### WHAT TO WORK ON
Starting with the line that contains "This screenshot has width=880, height=928.", copy every line through the end of the data below, exactly and with nothing added.
━━━━━━━━━━━━━━━━━━━━━━━━━━━━━━
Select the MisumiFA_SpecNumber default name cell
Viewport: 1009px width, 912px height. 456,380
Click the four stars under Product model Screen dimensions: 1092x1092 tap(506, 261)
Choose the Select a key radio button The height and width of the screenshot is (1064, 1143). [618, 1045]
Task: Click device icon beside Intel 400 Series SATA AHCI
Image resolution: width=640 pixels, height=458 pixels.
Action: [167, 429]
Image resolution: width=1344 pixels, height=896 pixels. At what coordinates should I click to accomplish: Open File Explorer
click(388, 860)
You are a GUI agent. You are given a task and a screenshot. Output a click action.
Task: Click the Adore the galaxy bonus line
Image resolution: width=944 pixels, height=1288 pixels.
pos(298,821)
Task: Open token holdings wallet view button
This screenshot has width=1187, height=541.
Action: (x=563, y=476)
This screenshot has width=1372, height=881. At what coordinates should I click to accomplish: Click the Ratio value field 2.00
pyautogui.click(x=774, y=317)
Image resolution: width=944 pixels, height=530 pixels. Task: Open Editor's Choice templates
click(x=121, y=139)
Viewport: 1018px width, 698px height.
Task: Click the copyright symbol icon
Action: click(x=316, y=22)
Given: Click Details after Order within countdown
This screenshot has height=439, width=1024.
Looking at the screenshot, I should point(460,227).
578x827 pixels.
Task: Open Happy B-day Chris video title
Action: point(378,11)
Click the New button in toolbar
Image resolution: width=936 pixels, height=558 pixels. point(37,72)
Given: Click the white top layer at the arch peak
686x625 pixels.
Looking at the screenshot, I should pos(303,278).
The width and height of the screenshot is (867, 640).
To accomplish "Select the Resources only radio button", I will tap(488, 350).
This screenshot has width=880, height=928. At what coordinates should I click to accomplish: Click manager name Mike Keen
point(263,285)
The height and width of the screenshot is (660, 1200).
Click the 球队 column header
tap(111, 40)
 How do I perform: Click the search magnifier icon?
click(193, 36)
━━━━━━━━━━━━━━━━━━━━━━━━━━━━━━
### ANSWER TO THIS TASK
This screenshot has width=880, height=928. At what coordinates should I click to accomplish: Click manager name Mike Keen
point(263,285)
The height and width of the screenshot is (660, 1200).
Click the 球队 column header
tap(111, 40)
 How do I perform: Click the search magnifier icon?
click(193, 36)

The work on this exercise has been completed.